The Felician Sisters, well known everywhere in the educational domain in elementary schools wherever Poles are found, from their conscientiousness, inculcating in young hearts a knowledge of the holy faith and the development of mental attitudes in secular education, and with persistence in keeping their language and their souls Polish. If after so many years still today they hear the Polish language and see the Polish soul, in the first place, we must credit our righteous Felician Sisters. It's no wonder that our compatriots, despite all efforts from the side of the dissenters, desiring all possible ways to us of the true faith, they still stand strongly before the Church of Christ. Like the priest in the pulpit, the Sisters in the school work with all their might to maintain this Holy Faith.
The parish school in which, except for subjects clearly secular, is also the religion instruction, it is truly the anchor of the church.
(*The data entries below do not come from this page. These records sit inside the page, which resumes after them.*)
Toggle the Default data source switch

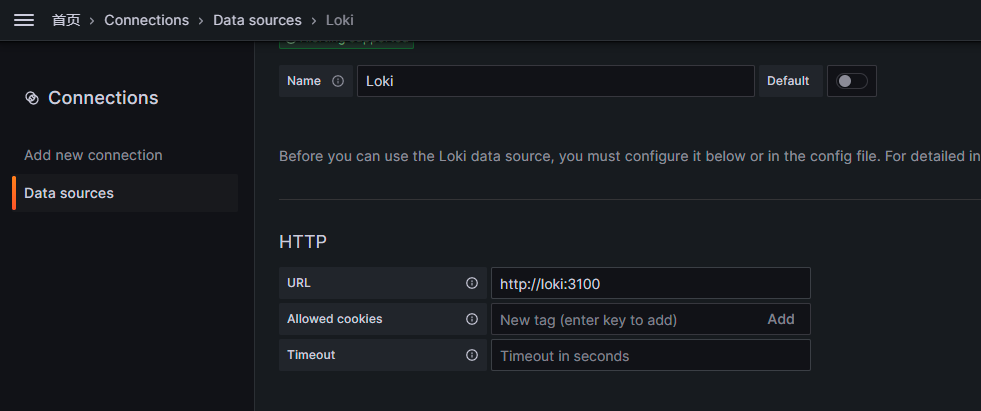click(x=852, y=81)
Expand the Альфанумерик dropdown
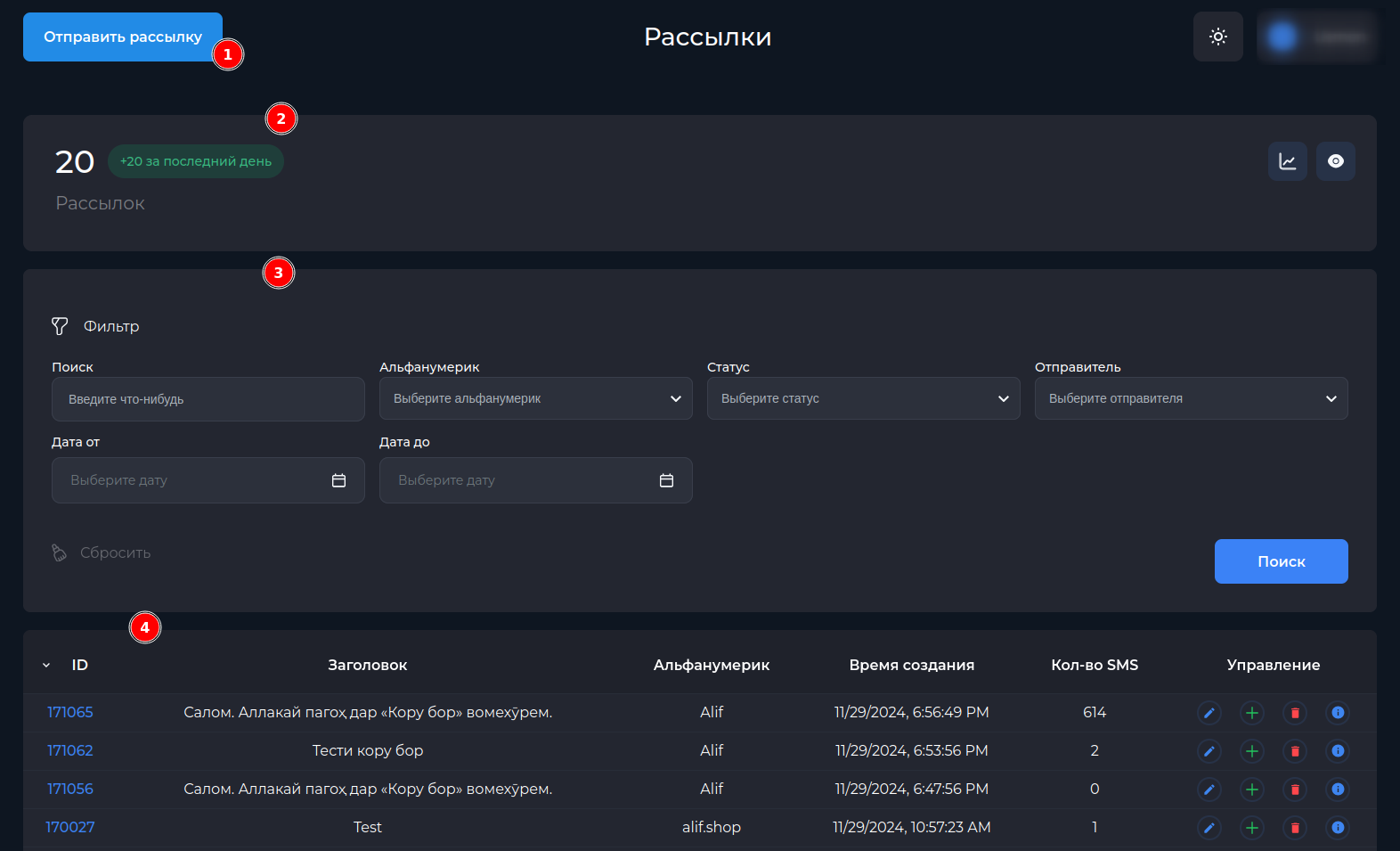Screen dimensions: 1400x851 click(x=535, y=398)
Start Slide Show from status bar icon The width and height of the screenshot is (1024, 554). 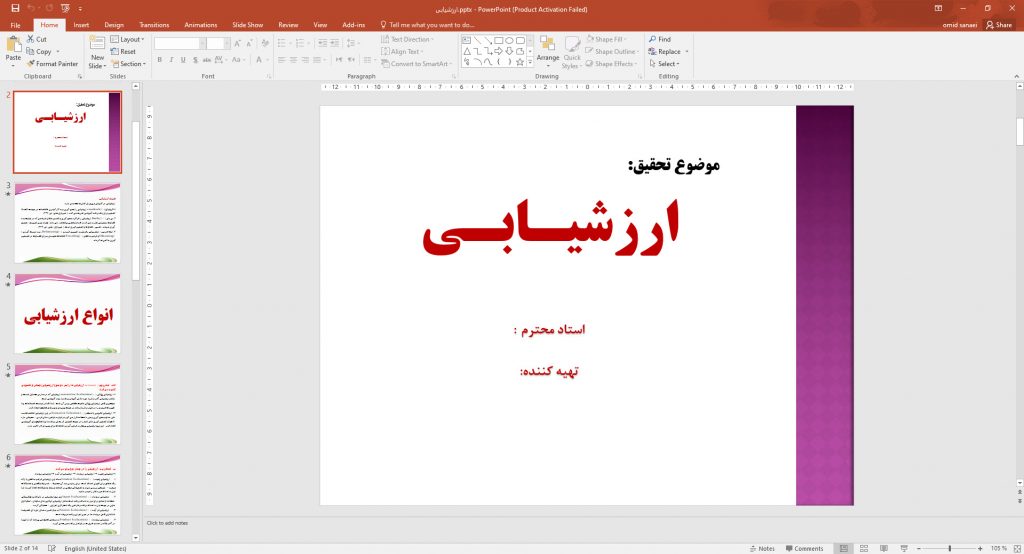pyautogui.click(x=904, y=548)
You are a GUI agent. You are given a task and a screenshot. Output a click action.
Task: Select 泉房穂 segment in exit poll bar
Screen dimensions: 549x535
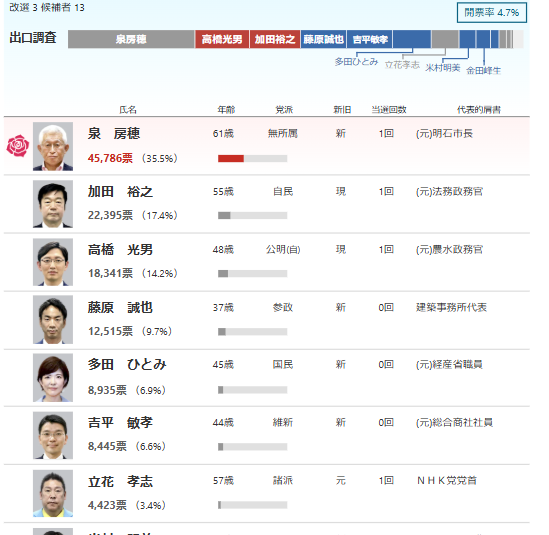pos(131,39)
As long as our school was overcrowded with children, we could be secure that Poles would not lose the faith of their fathers, and that the Polish spirit would not disappear. The maintenance of the parish school required a huge donation from the Catholic community, because not only did they support the parish school with their offerings, but, through taxes, were also obliged to support the public schools, from which they received no benefit. Our parish schools, in spite of this, taught Polish and Religion, stood even higher in secular subjects than the public schools. This happened repeatedly but almost always, that the children after completion of the eighth grade in the parish school, not having the opportunity to study in comparative Catholic schools, out of necessity succeed in further study in comparative public schools, they led the way in all subjects.
Year after year, the school of the Assumption of the Blessed Virgin Mary grew splendidly. The best developments were the following figures. In 1913 at the beginning there were only 343 students and five Sisters teaching, and there were only 6 graduates in June 1915. Today, in 1937, we have more than 1100 students and 18 Sisters teaching, and our school annually produces around 115 graduates from the eighth grade.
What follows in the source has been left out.